Pitchfork Review: Richard Thompson’s Latest, ’13 Rivers’

[Pitchfork]

By Stephen M. Deusner

After fifty years and nearly twenty solo albums, the low-key guitar god finds new ways to renew old sentiments as a singer, songwriter, and instrumentalist on what may be his best album this century.

Richard Thompson penned “Rattle Within” for the new 13 Rivers, but the song’s worries suggest it could just as easily have been written during the Black Plague as in our own plagued time. Over the racket of rattletrap percussion, Thompson excoriates the quackery of religious leaders, contemplates a dark self that’s “living right there inside your skin,” and poses this nervous question: “Who’s going to save you from the rattle within?” He then launches into a jagged and ominous solo, serrated as though he were unspooling barbed wire.

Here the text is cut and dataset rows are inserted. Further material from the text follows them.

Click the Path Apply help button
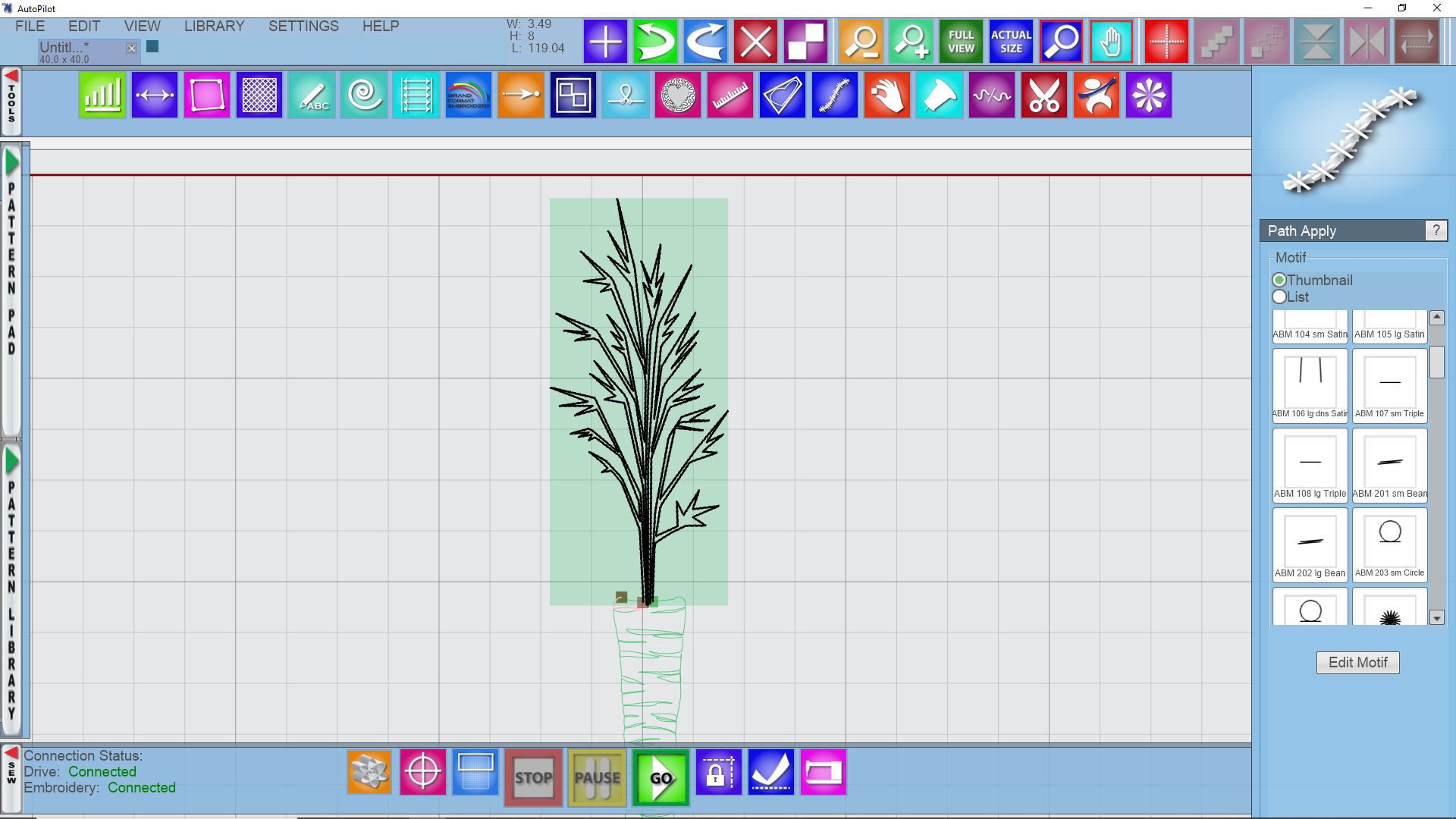Image resolution: width=1456 pixels, height=819 pixels. pos(1436,231)
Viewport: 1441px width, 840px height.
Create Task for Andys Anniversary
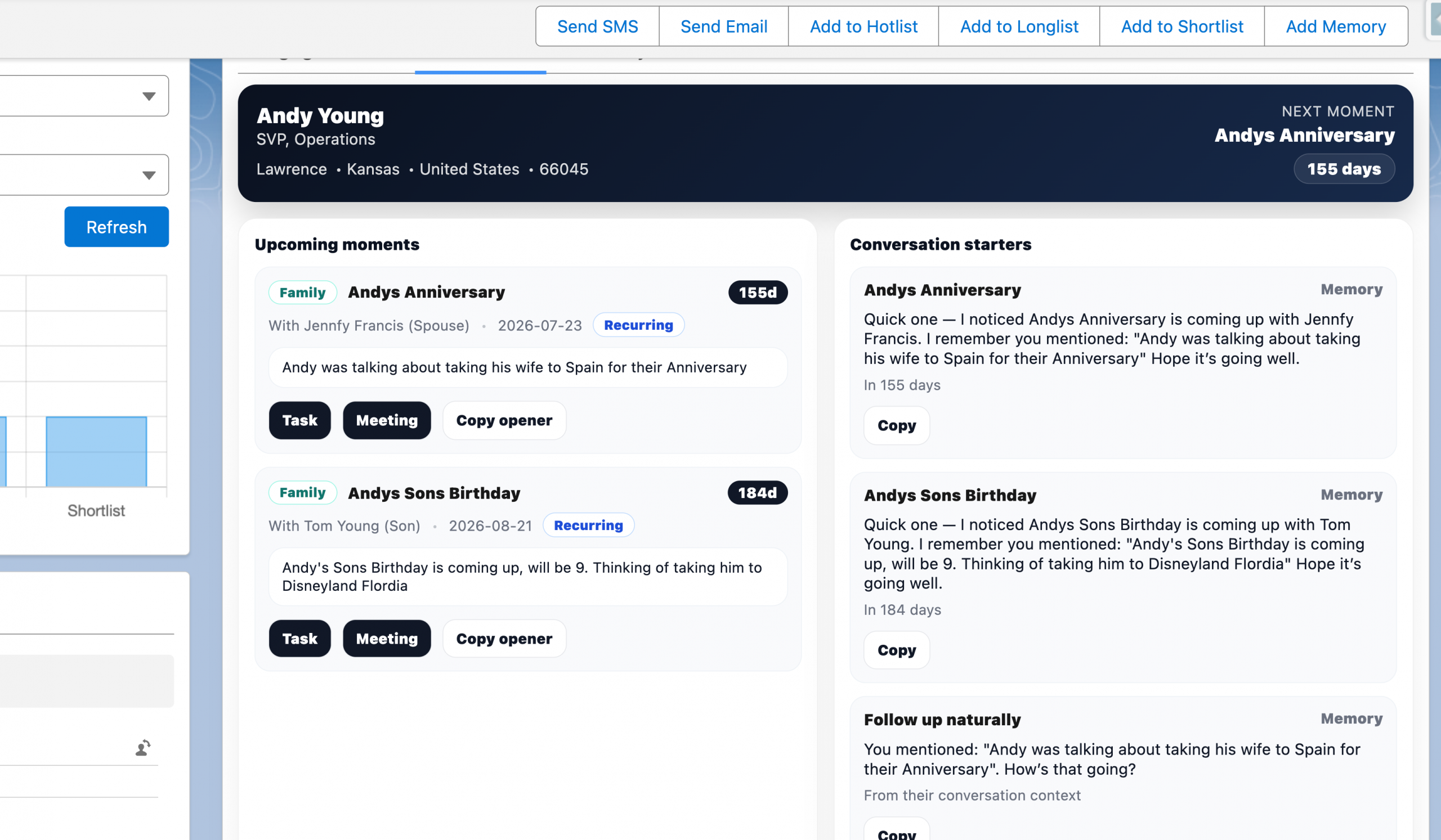(x=299, y=420)
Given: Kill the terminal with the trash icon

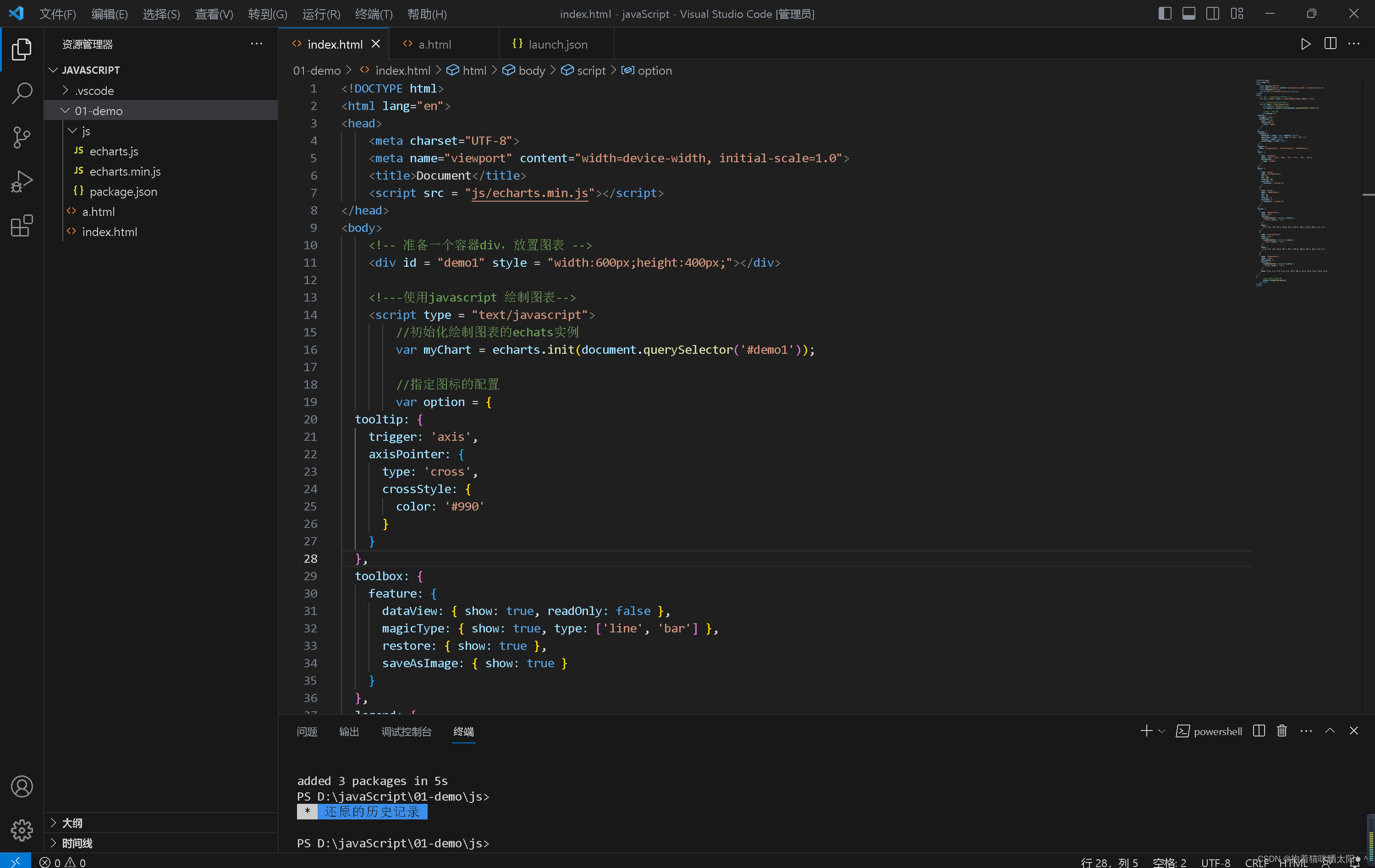Looking at the screenshot, I should point(1282,731).
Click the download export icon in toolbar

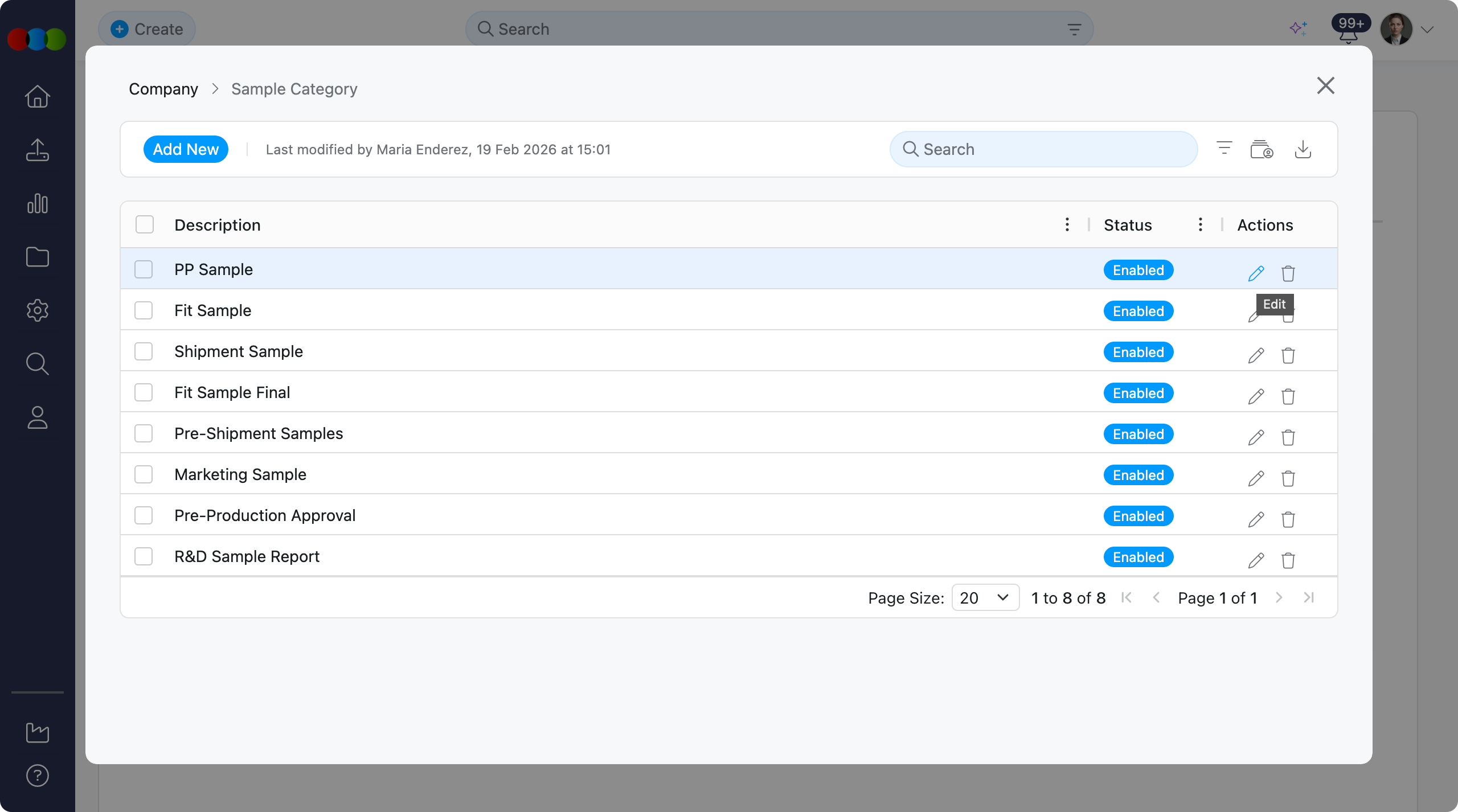click(x=1303, y=149)
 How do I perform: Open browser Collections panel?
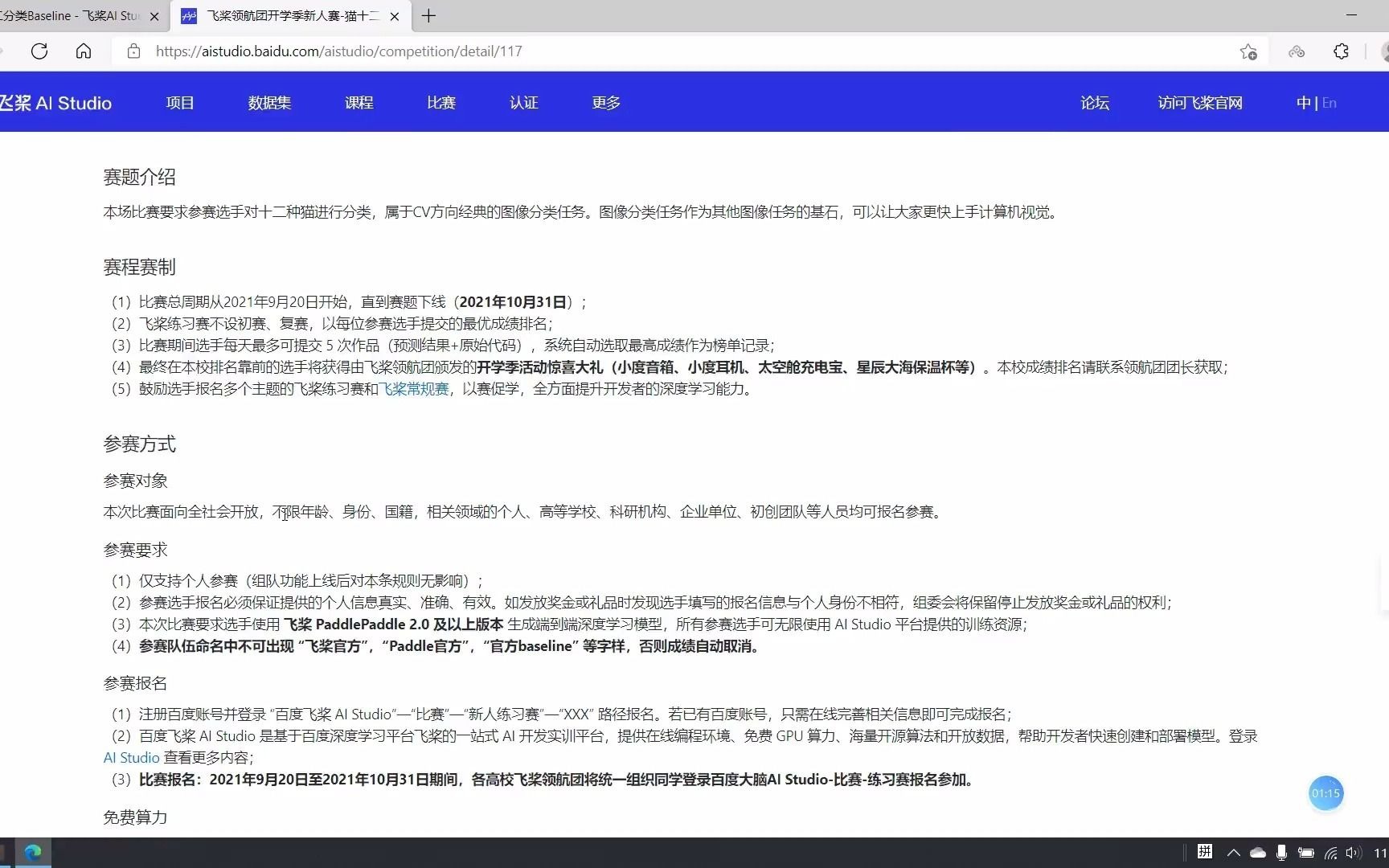[1296, 51]
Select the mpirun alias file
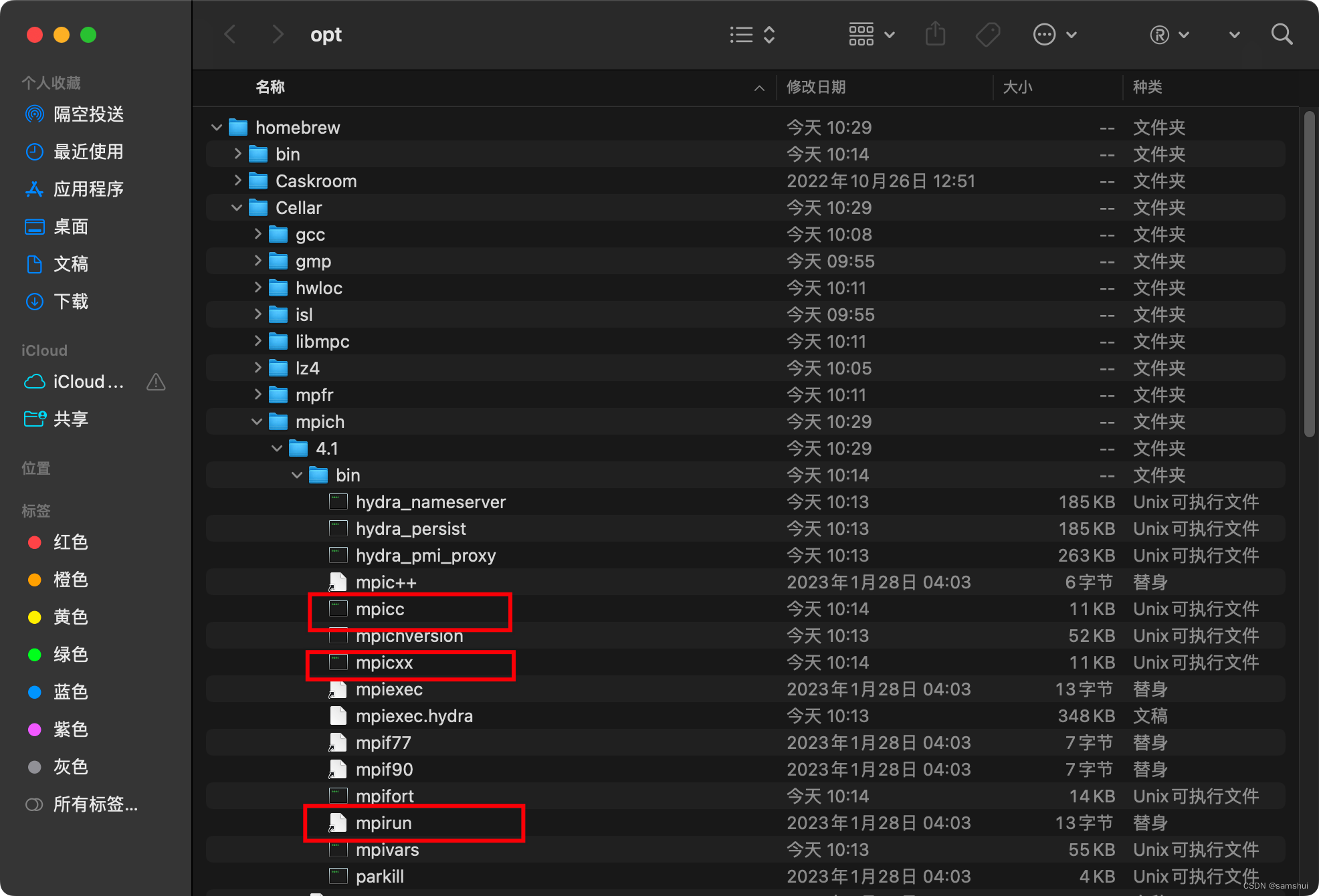 pyautogui.click(x=383, y=823)
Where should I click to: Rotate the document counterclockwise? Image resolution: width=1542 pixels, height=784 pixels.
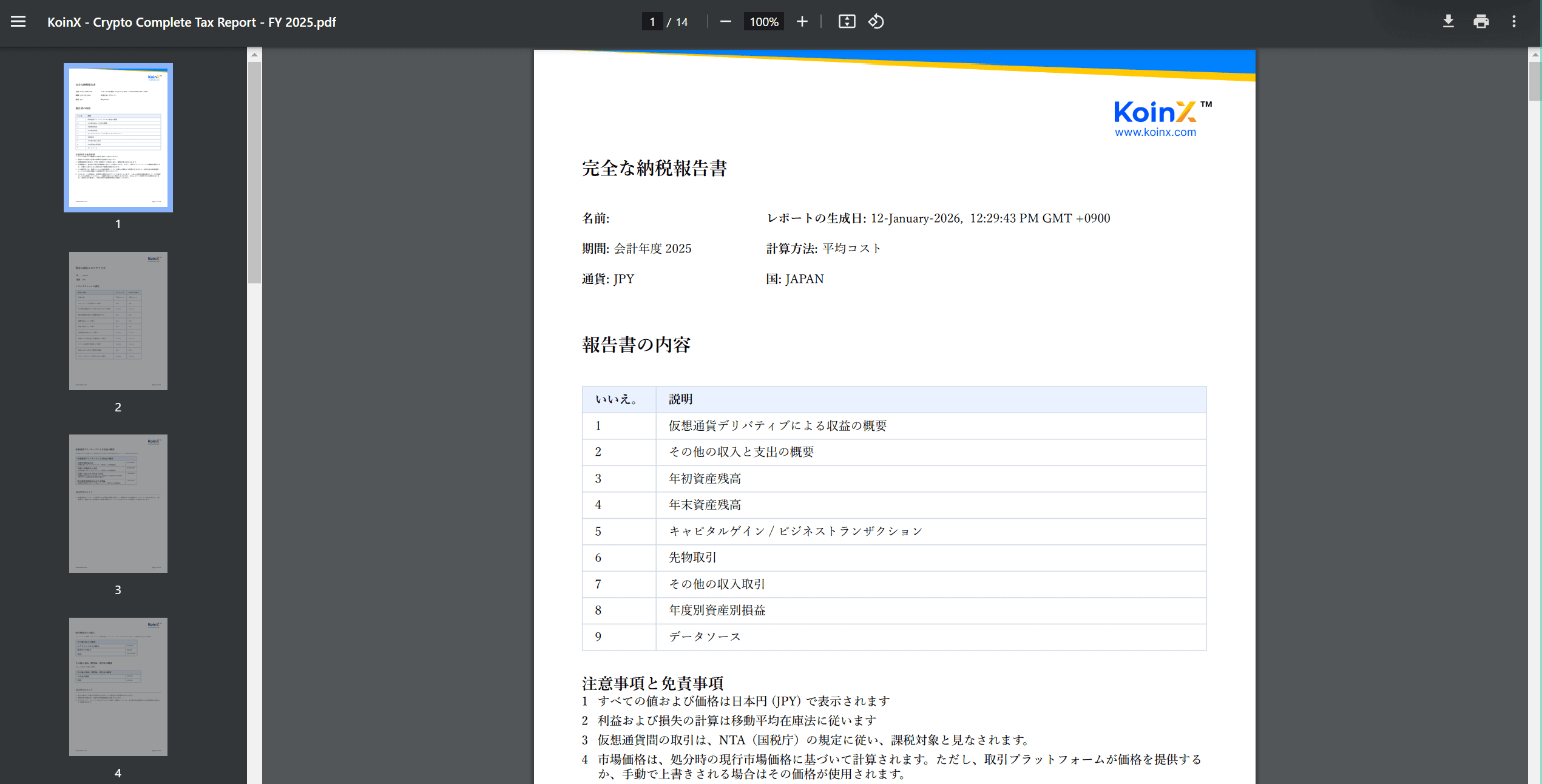[876, 22]

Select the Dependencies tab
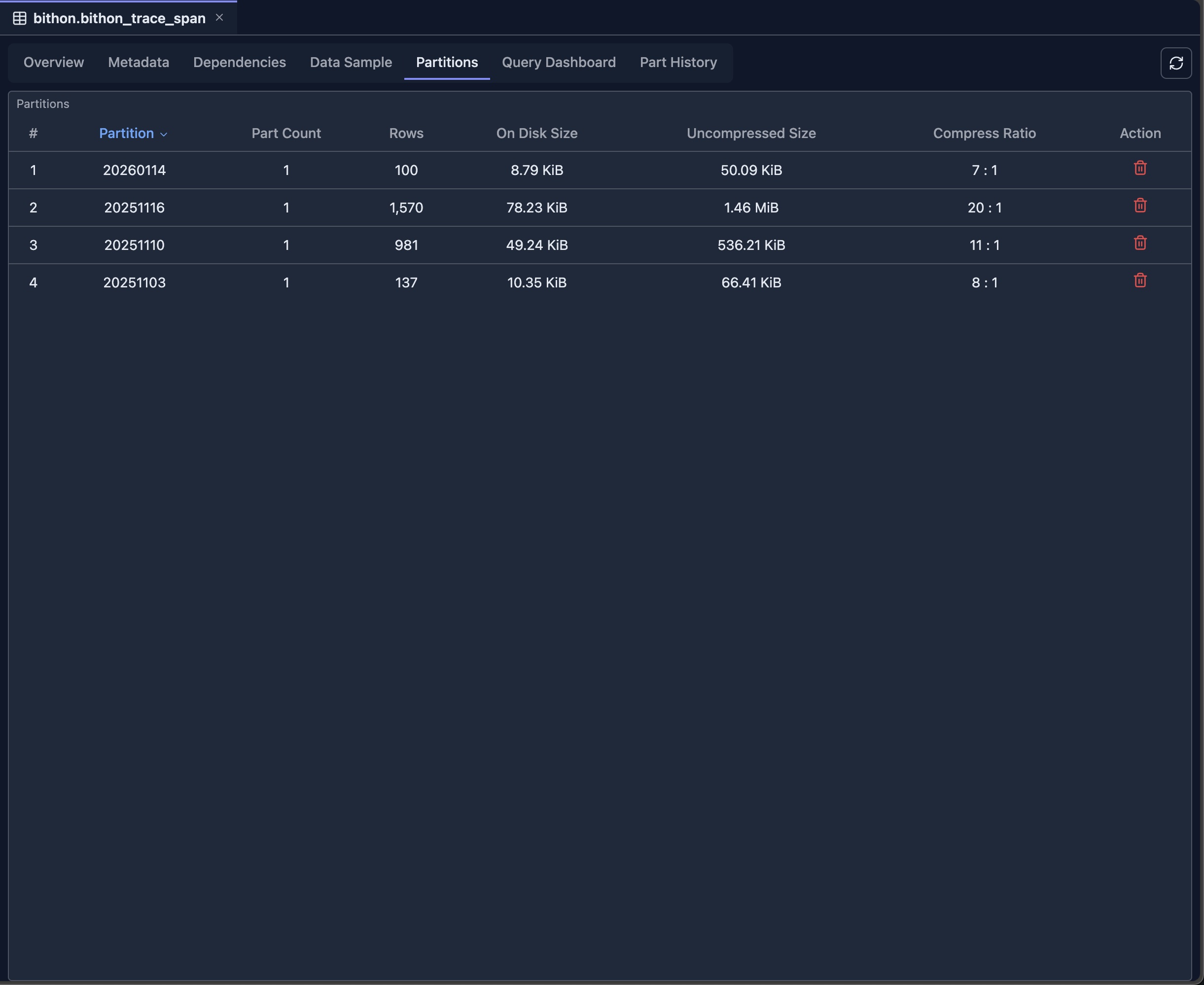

Thompson’s playing retains a stomping folk-dance quality reminiscent of his innovations in Fairport Convention fifty years ago. By the end, though, he collapses into a din that has more in common with the punk rock he was already too old for by the late ’70s.

Talking about a guitar player’s chops feels odd and even old-fashioned in 2018, especially when that guitar player is an old white guy whose career predates Woodstock. But Thompson was a folk descendant, not a blues rocker, a lineage that sometimes excluded him from being cited as a guitar god or celebrated with the same reverence as his note-bending peers. But here he is, a half-century after debuting with Fairport, still making records of incisive originals while developing as a guitarist, undistracted by reunion rumors and holiday baubles. Now in his late sixties, he remains a distinctive singer with a low burr, as capable of a sly joke as a sincere prayer. He is a songwriter of remarkable insight who can burrow into a metaphor and renew a familiar sentiment. And he remains a deft and inventive instrumentalist who, even after nearly twenty solo records (not including his sterling decade with Linda), finds new ways to play the same notes.

If 13 Rivers is Thompson’s best album of the 2010s and perhaps his best of the 21st century, it’s not because he emphasizes those three elements equally. Rather, it’s because he puts those aspects into a strange, spirited conversation. For 13 Rivers, he assembled a tight, versatile rock combo—the rhythm section of bassist Taras Prodaniuk and drummer Michael Jerome, along with guitarist Bobby Eichorn, who makes the most of a very redundant job. Pondering life and death, happiness and despair, movement and stagnation, Thompson writes as someone who knows he has more years behind him than ahead, though he sings with an arched eyebrow and an appreciation for the irony in trading youth for wisdom. On “O Cinderella,” he sounds as surprised as anybody else that he might want to settle down and don an apron: “I’m not very house-trained, it’s true/But I want to make cupcakes with you.” There’s something lusty and chagrined in the way he exclaims “cupcakes,” allowing the line to double as a good joke and sincere wish.

And then there is Thompson’s guitar, which rambles or cavorts through every song, underscoring some sentiments and undercutting others, jostling against the melodies like a gremlin in the mix. Thompson has been in acoustic mode for most of the 2010s, with two collections of new acoustic versions of old electric songs surrounding a mostly unplugged, Jeff Tweedy-helmed album. Thompson is an amazing acoustic player, but he’s even better when plugged in, where he toggles gracefully between rhythm and lead, texture and melody. “Bones of Gilead” opens with a mathematical staccato riff, as though mimicking the countdown clock to Armageddon; by the time he rolls into a rambling solo, there’s no dread, just a kind of gee-whiz excitement. During closer “Shaking the Gates,” he plays like he’s scoring a film, careful to stay out of the way while weaving notes around the melody. “I’m shaking, I’m shaking,” he sings, as though genuflecting before some deity. Then he amends the statement: “Im shaking the gates.” Thompson’s getting along in years, but he’ll be damned if he’s going to sound old.